Rev. J M GATES
When the ‘race music‘ industry was getting into its stride in the mid-20s, a surprising number of records were not secular Blues or vaudeville songs, but religious recordings. While the ‘Blues Divas’ and country songsters provided the secular output, the sacred side was dominated by Gospel singers, ‘hell-fire preachers’ and ‘guitar evangelists’. Blind Willie Johnson and Blind Joe Taggart are the best known ‘evangelists’ of this period, although Blind Lemon Jefferson and Charley Patton both issued records of religious songs while hiding behind false names. However, the Rev. JM Gates was the undoubtedly the King of the ‘Straining Preachers’.
‘Mother Heart Breakers’ is pretty strong meat!
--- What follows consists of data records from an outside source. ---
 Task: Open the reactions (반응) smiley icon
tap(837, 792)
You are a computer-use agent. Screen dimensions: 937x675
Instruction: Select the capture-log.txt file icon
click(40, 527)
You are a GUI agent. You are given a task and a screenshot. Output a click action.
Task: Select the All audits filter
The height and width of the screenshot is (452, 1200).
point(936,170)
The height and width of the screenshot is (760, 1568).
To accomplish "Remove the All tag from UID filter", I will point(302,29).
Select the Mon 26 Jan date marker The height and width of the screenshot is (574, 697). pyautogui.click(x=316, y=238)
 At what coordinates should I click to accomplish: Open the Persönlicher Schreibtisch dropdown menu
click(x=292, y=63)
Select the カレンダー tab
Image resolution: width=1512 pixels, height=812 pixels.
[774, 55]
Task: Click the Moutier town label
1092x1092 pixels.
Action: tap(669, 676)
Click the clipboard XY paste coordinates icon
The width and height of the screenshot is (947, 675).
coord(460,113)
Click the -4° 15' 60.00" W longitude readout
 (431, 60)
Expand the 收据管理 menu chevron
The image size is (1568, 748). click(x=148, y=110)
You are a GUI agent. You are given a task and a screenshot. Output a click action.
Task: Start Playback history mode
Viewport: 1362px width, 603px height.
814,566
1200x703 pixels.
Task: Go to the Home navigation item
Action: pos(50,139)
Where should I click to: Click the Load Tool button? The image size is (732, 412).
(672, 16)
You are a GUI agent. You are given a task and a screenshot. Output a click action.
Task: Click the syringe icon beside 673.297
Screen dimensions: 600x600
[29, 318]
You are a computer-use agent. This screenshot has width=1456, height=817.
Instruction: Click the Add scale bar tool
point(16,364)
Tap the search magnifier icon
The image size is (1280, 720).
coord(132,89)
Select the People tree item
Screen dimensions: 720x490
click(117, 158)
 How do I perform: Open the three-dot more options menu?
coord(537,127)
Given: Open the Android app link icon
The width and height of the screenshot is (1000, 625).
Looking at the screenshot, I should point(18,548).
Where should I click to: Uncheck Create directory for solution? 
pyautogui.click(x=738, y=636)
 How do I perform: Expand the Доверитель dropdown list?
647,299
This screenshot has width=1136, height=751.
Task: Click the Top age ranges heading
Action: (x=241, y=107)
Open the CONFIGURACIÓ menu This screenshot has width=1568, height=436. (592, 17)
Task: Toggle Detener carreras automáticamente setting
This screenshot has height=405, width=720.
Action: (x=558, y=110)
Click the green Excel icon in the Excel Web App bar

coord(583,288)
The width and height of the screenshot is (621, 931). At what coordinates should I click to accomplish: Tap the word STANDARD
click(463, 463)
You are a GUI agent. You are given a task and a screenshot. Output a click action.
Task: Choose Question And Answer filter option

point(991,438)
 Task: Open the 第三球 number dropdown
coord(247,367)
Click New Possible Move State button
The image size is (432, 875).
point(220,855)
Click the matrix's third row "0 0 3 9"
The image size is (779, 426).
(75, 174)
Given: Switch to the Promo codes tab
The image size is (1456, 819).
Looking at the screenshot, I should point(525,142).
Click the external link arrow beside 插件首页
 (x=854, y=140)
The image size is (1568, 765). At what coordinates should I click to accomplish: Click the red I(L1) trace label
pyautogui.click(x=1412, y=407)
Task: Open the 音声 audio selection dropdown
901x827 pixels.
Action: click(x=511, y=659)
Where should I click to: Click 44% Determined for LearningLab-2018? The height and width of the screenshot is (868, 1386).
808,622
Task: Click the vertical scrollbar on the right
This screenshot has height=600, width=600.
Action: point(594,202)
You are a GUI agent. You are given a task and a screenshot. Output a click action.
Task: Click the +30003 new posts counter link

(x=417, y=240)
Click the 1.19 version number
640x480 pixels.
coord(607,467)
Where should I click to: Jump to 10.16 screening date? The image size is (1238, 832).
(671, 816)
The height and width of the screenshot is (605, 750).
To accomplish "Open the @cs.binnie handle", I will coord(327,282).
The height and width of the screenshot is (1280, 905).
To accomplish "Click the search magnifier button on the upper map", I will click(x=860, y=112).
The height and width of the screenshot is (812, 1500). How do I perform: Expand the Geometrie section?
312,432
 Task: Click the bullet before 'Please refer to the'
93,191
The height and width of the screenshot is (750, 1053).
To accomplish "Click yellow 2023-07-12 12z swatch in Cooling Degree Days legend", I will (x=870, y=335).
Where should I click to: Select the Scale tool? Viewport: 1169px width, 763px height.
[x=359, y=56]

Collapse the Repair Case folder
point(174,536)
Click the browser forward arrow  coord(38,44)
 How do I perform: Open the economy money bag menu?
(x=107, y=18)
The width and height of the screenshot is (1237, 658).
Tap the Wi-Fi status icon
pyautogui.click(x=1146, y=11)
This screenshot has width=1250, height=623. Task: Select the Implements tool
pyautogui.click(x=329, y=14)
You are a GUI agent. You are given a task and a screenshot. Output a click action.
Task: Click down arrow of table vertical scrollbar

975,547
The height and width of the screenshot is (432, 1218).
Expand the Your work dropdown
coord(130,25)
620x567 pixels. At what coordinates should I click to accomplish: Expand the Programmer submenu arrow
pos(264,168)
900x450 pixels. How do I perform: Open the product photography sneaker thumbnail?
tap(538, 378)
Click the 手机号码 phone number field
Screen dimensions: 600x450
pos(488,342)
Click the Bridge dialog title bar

By the end of 1926, the Rev. Gates began to take a more measured approach and for the next few years his output was only(!) about 20 tracks per year. In 1930, record sales ‘fell off a cliff’, and Rev. Gates did not go back into the studio for four years. He started recording again when record sales began to improve in the mid-30s, but Gospel Choirs and religious harmony groups were giving the public a more mellifluous and less scary sacred music. Rev. Gates’s last session in October 1941, just before the USA joined WWII, included the portentous ‘Hitler and Hell’. The Rev. Gates then retired back to his pulpit in Atlanta and he went to meet his maker just as the War was won.